Once compatibility between the tissue donation and recipient has been ensured, the workers at MTF start to prepare the donation, for example a bone, in line with the requirements in terms of size and fit. The software is used to create 3D models and simulations of tissue donations, based on which the engineers define the machining stages. This ensures that the valuable tissue donation can ultimately be processed and adapted without error.
Transplants that are a perfect fit
The engineering at MTF begins, for example, with a call from a surgeon who needs a transplant. Thanks to the visualization layer in Solid Edge, MTF can provide the surgeon with models of the transplant – in some cases, even by producing these using 3D printing. On the design side, machining tools are developed in Solid Edge which are ultimately used in the CNC center to process the donated tissue and shape it to the specific requirements of the recipient. This has always made a demanding process for MTF if, for example, the donated bone is smaller than the transplant required. To that end, MTF has similarly
developed a method for bone assembly in Solid Edge whereby multiple bone parts are fitted together to form a single transplant piece. A further function in Solid Edge, the KeyShot plug-in, enables photo-quality renderings (sketches/models) to be created to map the mechanical tools for the CNC machining center and to create the relevant documentation to stabilize the process. The surgeons can also check the transplant structure using illustrations from KeyShot.
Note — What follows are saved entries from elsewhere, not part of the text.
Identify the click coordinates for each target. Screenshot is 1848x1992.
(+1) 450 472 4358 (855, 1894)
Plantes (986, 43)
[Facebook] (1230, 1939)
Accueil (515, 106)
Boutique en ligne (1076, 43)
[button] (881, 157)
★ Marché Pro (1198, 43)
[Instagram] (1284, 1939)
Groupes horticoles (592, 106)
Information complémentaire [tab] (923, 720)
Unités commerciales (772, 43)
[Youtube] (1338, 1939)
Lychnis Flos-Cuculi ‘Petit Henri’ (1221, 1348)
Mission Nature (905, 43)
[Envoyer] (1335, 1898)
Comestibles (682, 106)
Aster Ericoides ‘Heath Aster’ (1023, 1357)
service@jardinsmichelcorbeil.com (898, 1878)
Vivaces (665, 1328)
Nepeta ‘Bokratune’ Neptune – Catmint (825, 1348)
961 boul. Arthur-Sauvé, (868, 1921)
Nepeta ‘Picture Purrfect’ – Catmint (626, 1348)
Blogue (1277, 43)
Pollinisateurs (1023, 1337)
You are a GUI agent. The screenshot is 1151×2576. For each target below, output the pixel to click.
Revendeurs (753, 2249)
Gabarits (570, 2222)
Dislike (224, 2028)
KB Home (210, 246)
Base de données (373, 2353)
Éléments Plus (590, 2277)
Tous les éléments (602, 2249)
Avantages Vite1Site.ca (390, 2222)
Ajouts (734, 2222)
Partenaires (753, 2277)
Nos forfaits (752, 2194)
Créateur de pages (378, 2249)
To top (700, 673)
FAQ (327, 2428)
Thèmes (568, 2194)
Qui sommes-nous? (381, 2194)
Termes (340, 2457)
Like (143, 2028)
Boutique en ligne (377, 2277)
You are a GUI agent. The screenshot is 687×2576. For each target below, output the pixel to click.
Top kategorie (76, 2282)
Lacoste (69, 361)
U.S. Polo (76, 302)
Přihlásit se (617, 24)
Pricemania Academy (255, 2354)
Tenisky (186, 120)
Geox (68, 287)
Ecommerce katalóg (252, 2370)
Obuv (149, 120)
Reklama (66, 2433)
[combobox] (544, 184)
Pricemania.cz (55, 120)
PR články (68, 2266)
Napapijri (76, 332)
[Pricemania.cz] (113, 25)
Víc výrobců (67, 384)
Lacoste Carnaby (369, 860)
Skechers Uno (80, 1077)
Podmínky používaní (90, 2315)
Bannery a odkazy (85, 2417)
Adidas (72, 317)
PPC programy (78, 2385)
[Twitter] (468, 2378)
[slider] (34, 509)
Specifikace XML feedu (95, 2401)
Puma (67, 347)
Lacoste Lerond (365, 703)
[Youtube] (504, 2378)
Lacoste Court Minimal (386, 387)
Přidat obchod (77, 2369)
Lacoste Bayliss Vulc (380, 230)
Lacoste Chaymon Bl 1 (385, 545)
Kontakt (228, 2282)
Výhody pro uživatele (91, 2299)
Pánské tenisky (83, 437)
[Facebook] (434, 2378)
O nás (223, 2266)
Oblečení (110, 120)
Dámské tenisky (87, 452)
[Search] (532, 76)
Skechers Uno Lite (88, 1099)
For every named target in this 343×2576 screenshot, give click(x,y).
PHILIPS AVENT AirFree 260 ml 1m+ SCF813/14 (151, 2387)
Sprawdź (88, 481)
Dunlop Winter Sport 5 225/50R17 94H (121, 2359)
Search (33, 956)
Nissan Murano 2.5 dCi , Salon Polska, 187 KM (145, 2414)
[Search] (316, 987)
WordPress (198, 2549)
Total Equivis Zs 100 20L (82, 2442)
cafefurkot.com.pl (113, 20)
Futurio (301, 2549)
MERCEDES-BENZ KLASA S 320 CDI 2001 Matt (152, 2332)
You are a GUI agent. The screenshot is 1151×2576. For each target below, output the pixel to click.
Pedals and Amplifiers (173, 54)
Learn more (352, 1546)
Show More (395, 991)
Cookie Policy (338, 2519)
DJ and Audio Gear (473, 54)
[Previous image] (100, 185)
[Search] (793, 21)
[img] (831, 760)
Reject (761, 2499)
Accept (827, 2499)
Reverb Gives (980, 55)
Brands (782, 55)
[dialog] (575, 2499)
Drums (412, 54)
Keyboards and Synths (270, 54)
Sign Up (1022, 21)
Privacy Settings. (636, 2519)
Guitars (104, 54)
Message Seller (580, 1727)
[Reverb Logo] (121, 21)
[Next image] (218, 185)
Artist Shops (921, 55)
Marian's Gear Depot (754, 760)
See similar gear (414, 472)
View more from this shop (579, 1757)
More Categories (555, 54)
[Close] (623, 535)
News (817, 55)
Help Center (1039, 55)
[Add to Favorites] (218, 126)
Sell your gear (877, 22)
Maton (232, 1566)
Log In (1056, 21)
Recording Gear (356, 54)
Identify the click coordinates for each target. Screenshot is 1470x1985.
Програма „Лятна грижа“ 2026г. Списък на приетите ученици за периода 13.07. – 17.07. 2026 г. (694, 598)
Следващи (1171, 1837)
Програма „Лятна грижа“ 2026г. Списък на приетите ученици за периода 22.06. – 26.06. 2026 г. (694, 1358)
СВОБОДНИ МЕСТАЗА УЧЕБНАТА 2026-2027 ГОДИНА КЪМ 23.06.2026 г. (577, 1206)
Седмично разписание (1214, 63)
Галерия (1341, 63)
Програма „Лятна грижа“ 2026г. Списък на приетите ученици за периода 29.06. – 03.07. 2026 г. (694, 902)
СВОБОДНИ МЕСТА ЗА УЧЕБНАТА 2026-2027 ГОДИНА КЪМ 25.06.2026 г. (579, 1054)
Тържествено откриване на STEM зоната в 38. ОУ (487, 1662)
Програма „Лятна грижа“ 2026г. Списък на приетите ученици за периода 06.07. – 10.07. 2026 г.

More than economic efficiency
In the past, it took around eight weeks for the full tool fabrication process to be run through, which was then followed by a photographic record being prepared for documentation. The two processes now run in parallel, as a result of which MTF is saving around two months in project time. For MTF, though, it is about more than just costand time-efficient fabrication. “It’s not stainless steel; it’s not aluminum; it’s not titanium. Someone has decided to be a donor in order to help other people,” says Ray Ferrara, Director of Engineering at MTF. This is why the thought of having to go to a family and tell them that they hadn’t been able to use the donation, because of a problem during prototyping, is unbearable for Ferrara. And with its wide complement of functions for design, simulation, set-up and analysis, Solid Edge is helping MTF to avoid precisely this scenario and to realize its objective: helping people. “I’ve been honored to meet donor families who lost a spouse, a brother, a sister, a child.
They say it’s so rewarding that their loved one has been able to help other people. It doesn’t lessen their loss, but they’re proud of their loved one’s legacy,” says Ferrara.